The senator asserted that PhilHealth can unburden OFWs of the premium deducted from their salaries, by recovering billions lost to leakages in its funds.

She said among the fund leakages that may amount to more than what PhilHealth would collect from the OFW premium, include overpayments of hospital reimbursements for exaggerated illnesses—known as “upcasing,” ghost patients, and board and room charges padded on outpatient cases.

Marcos also noted that PhilHealth has a history of treating OFWs as its “milking cows.”

“With thousands upon thousands of OFWs losing their jobs and facing repatriation due to the COVID-19 pandemic, plus the charges of corruption hounding PhilHealth, the three-percent premium should no longer be re-imposed,” the lawmaker stressed.

Eariler, President Duterte suspended the collection of the three-percent premium last May and made it voluntary after OFWs protested the increase from the previous 2.75 percent rate.

“It’s practically extortion.
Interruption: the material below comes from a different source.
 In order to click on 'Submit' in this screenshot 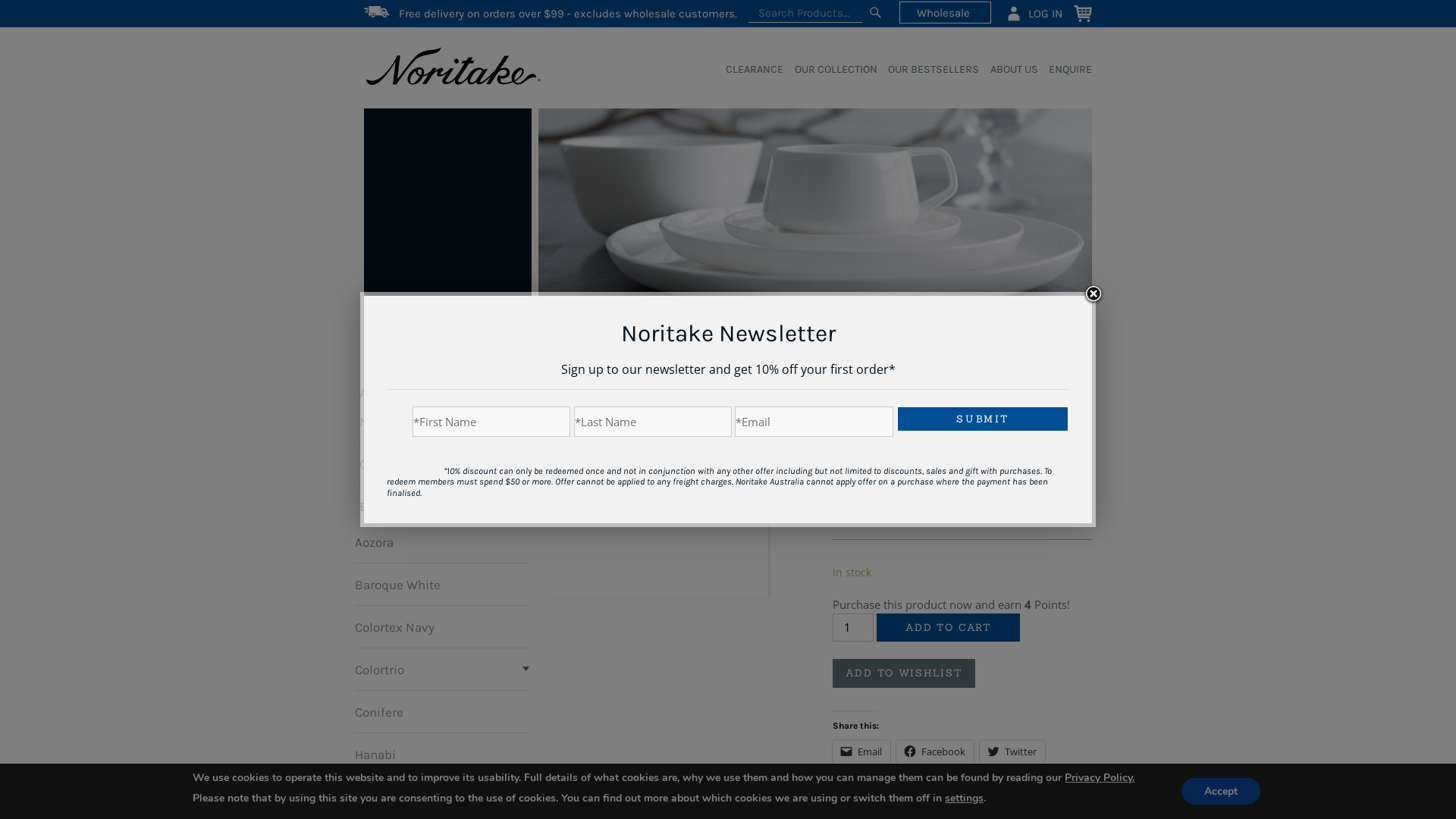, I will do `click(983, 419)`. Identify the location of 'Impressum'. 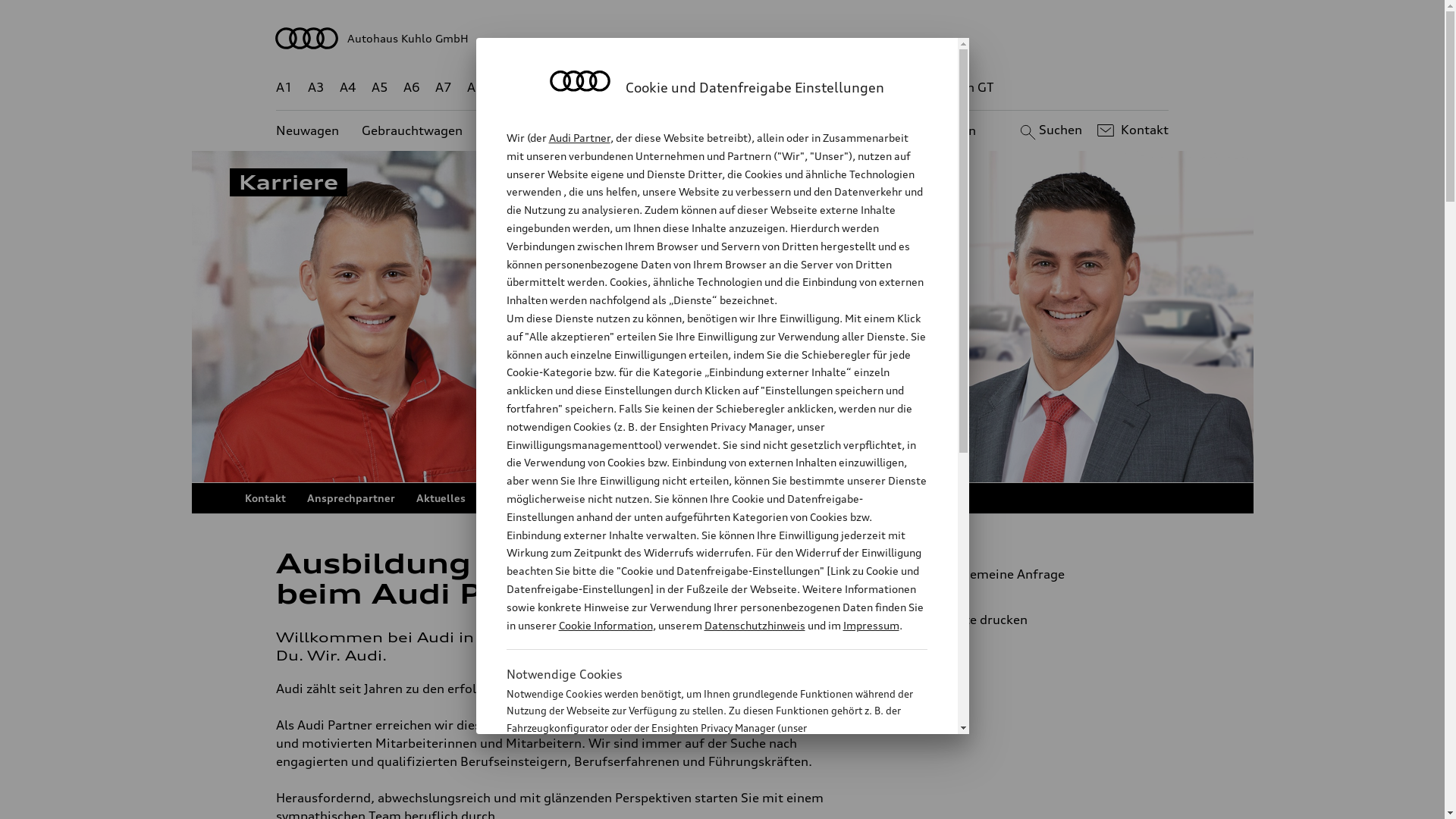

All OFWs are held hostage from taking up their jobs abroad because they cannot get an overseas employment certificate unless they make an advance payment to PhilHealth,” Marcos pointed out.

She also noted that PhilHealth did not offer OFWs any other benefit in their succeeding contributions. The state health insurer also failed to consider that hospitals in the host countries of these OFWs follow a different health care program and do not count on PhilHealth reimbursements.